The theme, for Diana West, is clear. American leaders should be accountable to the American people. The proper patriotism of an American is not planetary patriotism. It is American patriotism. Globalists are annoyed by American patriotism, to be sure. They want to phase out the nation state. After all, nationalism causes wars and borders are inherently racist. But then, without a country that people can identify with, how will society be defended? Can the European Union defend Europe? Who is ready to lay down his life for the European Union? Since when has there been such a thing as “European patriotism”? Such conglomerates as the EU are too large, too detached, too abstract. People will not fight for conglomerates. How is Europe defended, then? The national armies of NATO’s members.
West believes we are extremely far along on “the continuum between nation-state and global-system-region.” The most revolutionary thing Donald Trump advocates, according to West, was explained by Trump, who vowed that, “We will no longer surrender this country or its people to the false Gods of globalism. The nation state remains the true foundation of happiness and harmony.”
Humans are born into specific ethnic groups, speaking the language of their tribe. To erase the tribe, or mix those tribes indiscriminately together, puts a country at risk for civil war. Globalists, then, are people who want to erase borders and destroy (especially) the most powerful tribe on the planet. And that tribe is America. It is shameful that we have forgotten these small truths, which have been kicked aside in favor of grandiose global ideals. It is in this context that West lays out the importance of Donald Trump.

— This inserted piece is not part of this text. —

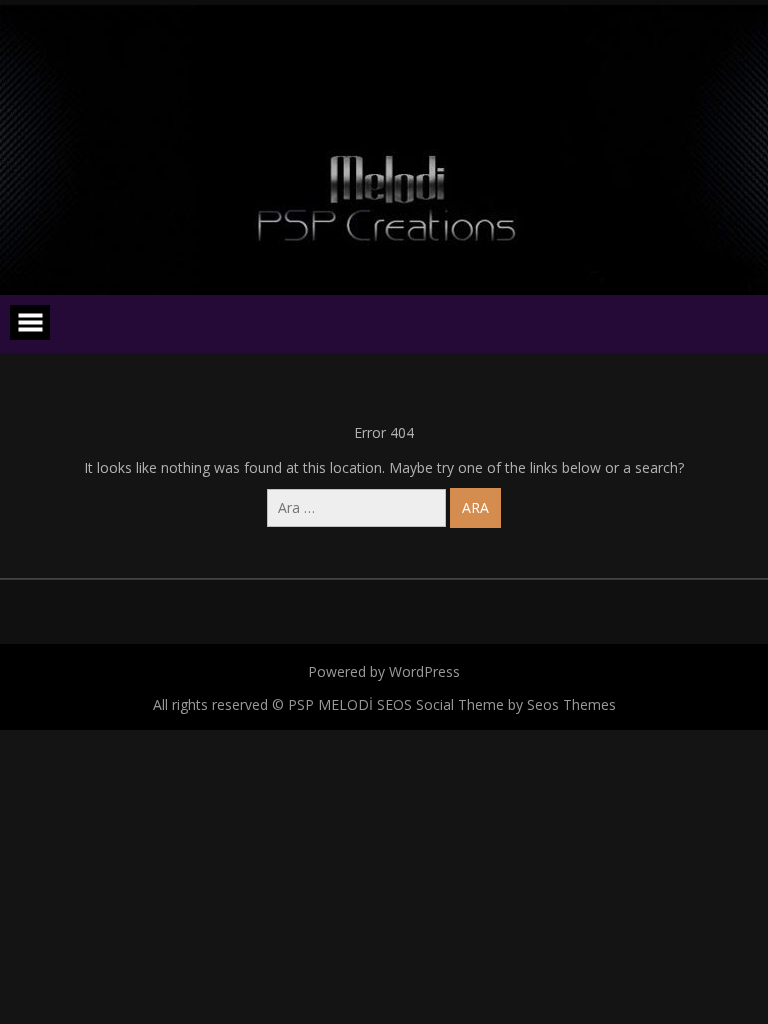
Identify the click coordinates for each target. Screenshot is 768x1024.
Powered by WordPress (384, 671)
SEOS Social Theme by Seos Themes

As Diana West has elsewhere explained, we have not come to terms with the legacy of the Second World War. And we have not properly understood the Cold War. It should be no surprise that we are in a difficult situation today, with riots in California where the multicultural experiment has reached an advanced state. We have given priority, wrote West, to global interests rather than American interests. The result has been an erosion of American culture. The entire professional class of politicians, journalists, and academics think that American interests are one and the same as global interests. In a sense, we have been infiltrated by globalism even more than we have been infiltrated by communism. And here we find double trouble. According to West,
“When we couple this globalist infiltration and influence with the fact that the nation-state and its sovereignty, particularly our nation-state and our sovereignty, are the greatest obstacles to the continued spread of Marxism-Leninism and its multitudinous offshoots, it seems logical to study, to wonder about, the impact of the ideological war waged by Marxists on the American mindset.”

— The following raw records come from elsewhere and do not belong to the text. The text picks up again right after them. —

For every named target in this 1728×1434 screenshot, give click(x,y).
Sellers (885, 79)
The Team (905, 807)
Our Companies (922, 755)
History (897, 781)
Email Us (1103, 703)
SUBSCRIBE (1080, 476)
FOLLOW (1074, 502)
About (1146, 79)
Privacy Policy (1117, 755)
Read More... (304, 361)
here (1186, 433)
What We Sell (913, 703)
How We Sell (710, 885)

Diana West’s book, Wake Up and Smell the Culture, contains essential insights for our time. But more than that, West raises questions most writers are afraid to touch. She even repeats questions terrifying for the mainstream media – like Susan Sandler’s disturbing email to John Podesta where we read the most curious paragraph of the 2016 election season: “The realtor found a handkerchief. I think it has a map that seems pizza-related. Is it yours?”
West is fearless when presenting the niggling questions of yesteryear. Those who write about current events have an obligation to confront corrupt and wicked leaders. Otherwise, how will we keep our freedom? West reminds us that radical transparency “was once journalism’s ideal,” just as America First used to be common sense.